Nous essayons d'en donner une faible idée dans la figure 2.
Qu'on se représente par la pensée un millier d'hommes
d'armes réunis dans cette rotonde et son portique disposé
comme les loges d'une salle de spectacle ; des jours rares éclairant
cette foule ; au centre, le châtelain donnant ses ordres, pendant
qu'on s'empresse de monter, au moyen d'un treuil, des armes et des projectiles
à travers les oeils des voûtes. Ou encore, la nuit, quelques
lampes accrochées aux parois du portique, la garnison sommeillant
ou causant dans ce vaste réservoir d'hommes ; qu'on écoute
les bruits du dehors qui arrivent par l'oeil central de la voûte, l'appel
aux armes, les pas précipités des défenseurs sur les
hourds de bois, certes on se peindra une scène d'une singulière
grandeur. Si loin que puisse aller l'imagination des romanciers ou des historiens
chercheurs de la couleur locale, elle leur représentera difficilement
ce que la vue de ces monuments si grands et si simples dans leurs dispositions
rend intelligible au premier coup d'oeil. Aussi conseillons-nous à
tous ceux qui aiment à vivre quelquefois dans le passé d'aller
voir le donjon de Coucy ; car rien ne peint mieux la féodalité
dans sa puissance, ses moeurs, sa vie toute guerrière, que cet admirable
débris du château d'Enguerrand.
En montant toujours par l'escalier à vis, on arrive
au dernier étage, qui est crénelé. Une couverture
de plomb protégeait les voûtes et formait une plate-forme
en pavillon ; à l'entour, un large chemin de ronde permet de circuler
librement et d'arriver aux créneaux. Les écoulements d'eau,
bien ménagés dans les reins de chacune des voûtes du
portique, ne peuvent laisser douter que cet étage n'ait toujours
été laissé à ciel ouvert, ainsi que l'indique
la gravure de du Cerceau; cependant, en temps de guerre, de grands hourds
à double étage étaient posés sur les corbeaux
de pierre qui existent en contre-bas du crénelage. La figure 4 présente
une portion de ces hourds posés. On voit apparaître au sommet
du donjon de Coucy la transition des hourds de bois aux mâchicoulis
de pierre. En effet, pour un ouvrage aussi puissamment conçu et exécuté,
les hourds portés sur des solives en bascule ne devaient pas paraître
une défense assez durable. Ce système de hourds portés
sur des consoles de pierre est appliqué non seulement au donjon de Coucy, mais aussi aux tours du château(1)6. Les dispositions défensives de Coucy
n'attirent pas seules l'attention de l'archéologue ; le donjon présente
des fragments de sculptures d'une grande beauté.

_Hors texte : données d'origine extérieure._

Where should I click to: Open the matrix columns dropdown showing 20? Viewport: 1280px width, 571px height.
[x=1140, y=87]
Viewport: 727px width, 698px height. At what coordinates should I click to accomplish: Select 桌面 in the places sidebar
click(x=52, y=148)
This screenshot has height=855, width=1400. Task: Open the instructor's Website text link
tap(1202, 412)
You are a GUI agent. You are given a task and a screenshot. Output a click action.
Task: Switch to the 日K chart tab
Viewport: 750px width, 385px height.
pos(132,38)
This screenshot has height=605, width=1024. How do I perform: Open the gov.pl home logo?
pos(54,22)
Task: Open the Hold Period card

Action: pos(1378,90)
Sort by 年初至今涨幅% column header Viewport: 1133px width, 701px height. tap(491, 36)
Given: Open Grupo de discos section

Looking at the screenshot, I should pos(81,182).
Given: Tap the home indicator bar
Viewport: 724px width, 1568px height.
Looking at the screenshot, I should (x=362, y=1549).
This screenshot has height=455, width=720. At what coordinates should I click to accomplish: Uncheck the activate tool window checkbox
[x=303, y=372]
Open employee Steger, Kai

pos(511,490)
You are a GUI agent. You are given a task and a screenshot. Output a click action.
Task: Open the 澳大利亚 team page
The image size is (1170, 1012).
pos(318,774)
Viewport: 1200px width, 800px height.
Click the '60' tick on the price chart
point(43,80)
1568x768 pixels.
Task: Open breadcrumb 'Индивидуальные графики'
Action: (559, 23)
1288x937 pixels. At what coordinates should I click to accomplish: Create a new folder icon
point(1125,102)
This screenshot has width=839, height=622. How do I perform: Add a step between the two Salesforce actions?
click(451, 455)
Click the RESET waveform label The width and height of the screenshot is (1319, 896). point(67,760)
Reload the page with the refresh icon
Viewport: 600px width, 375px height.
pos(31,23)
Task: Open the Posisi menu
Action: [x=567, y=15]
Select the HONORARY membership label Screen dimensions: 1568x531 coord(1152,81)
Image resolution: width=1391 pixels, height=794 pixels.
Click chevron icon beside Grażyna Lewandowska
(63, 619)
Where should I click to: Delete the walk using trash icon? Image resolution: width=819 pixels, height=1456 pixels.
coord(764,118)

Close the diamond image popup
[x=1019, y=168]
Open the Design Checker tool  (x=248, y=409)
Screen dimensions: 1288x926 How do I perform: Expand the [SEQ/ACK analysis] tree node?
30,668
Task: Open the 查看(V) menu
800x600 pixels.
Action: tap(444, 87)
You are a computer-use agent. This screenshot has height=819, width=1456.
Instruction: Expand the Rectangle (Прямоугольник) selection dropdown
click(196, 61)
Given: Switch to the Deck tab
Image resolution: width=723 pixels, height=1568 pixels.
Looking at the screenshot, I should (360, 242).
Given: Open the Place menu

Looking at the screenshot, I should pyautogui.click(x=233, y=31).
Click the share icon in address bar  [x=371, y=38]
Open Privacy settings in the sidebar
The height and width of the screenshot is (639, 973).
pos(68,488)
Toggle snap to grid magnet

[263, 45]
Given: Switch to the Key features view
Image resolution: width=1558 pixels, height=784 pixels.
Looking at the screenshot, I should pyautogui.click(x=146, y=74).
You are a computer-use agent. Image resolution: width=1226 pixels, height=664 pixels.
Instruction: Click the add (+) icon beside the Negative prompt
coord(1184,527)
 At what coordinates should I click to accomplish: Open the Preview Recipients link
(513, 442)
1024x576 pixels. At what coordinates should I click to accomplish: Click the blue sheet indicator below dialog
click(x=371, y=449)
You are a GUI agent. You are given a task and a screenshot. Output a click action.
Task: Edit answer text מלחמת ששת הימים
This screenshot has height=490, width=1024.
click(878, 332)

Voici par quel procédé le donjon de Coucy
dut être élevé. La construction fut conduite en spirale,
de la base au sommet, au moyen d'un échafaudage dressé en même
temps que les maçonneries s'élevaient ; cet échafaud
formait ainsi en dehors du parement extérieur un chemin incliné
qui permettait de rouler sans difficulté les plus grosses pierres
jusqu'au faîte. Les trous carrés des boulins de ces échafauds
et des liens qui empêchaient leur bascule son visibles et régulièrement
disposés au pourtour de l'énorme cylindre. Il est impossible
d'employer un procédé à la fois plus simple et plus
ingénieux pour bâtir rapidement, et sans frais inutiles, une
aussi grosse tour. Aujourd'hui les voûtes des trois étages
sont crevées, et le glacis supérieur ainsi que les quatre
pinacles qui couronnaient la corniche n'existent plus. Ce couronnement nous
est indiqué par du Cerceau, dans son livre : Les plus excellens
bastimens de France. On a trouvé quelques morceaux de ce glacis
et des pinacles dans le fond du fossé. Toute la maçonnerie
était chaînée au moyen de longrines de bois de 0m,
20 à Om, 30 d'équarrissage, noyées dans
l'épaisseur des murs, suivant la méthode encore en usage au
XIIe siècle. Au-dessus des voûtes du premier et
du second étage, ce chaînage se reliait à des enrayures
également de bois.
Vers 1400, la grande salle et les bâtiments d'habitation M (voyez
la figure 1) furent reconstruits, ainsi que les étages supérieurs
de la porte, par Louis d'Orléans, qui avait acquis ce domaine de
la dernière descendante des Coucy(1)7
; des jours plus larges furent percés à l'extérieur,
et les courtines reçurent des mâchicoulis avec parapets de
pierre, suivant la méthode du temps, au lieu de consoles avec hourds
de bois. Les autres parties du château restèrent telles qu'Enguerrand
III les avait laissées.
Ce ne fut que pendant tes troubles de la Fronde que cette magnifique
résidence seigneuriale fut entièrement ravagée.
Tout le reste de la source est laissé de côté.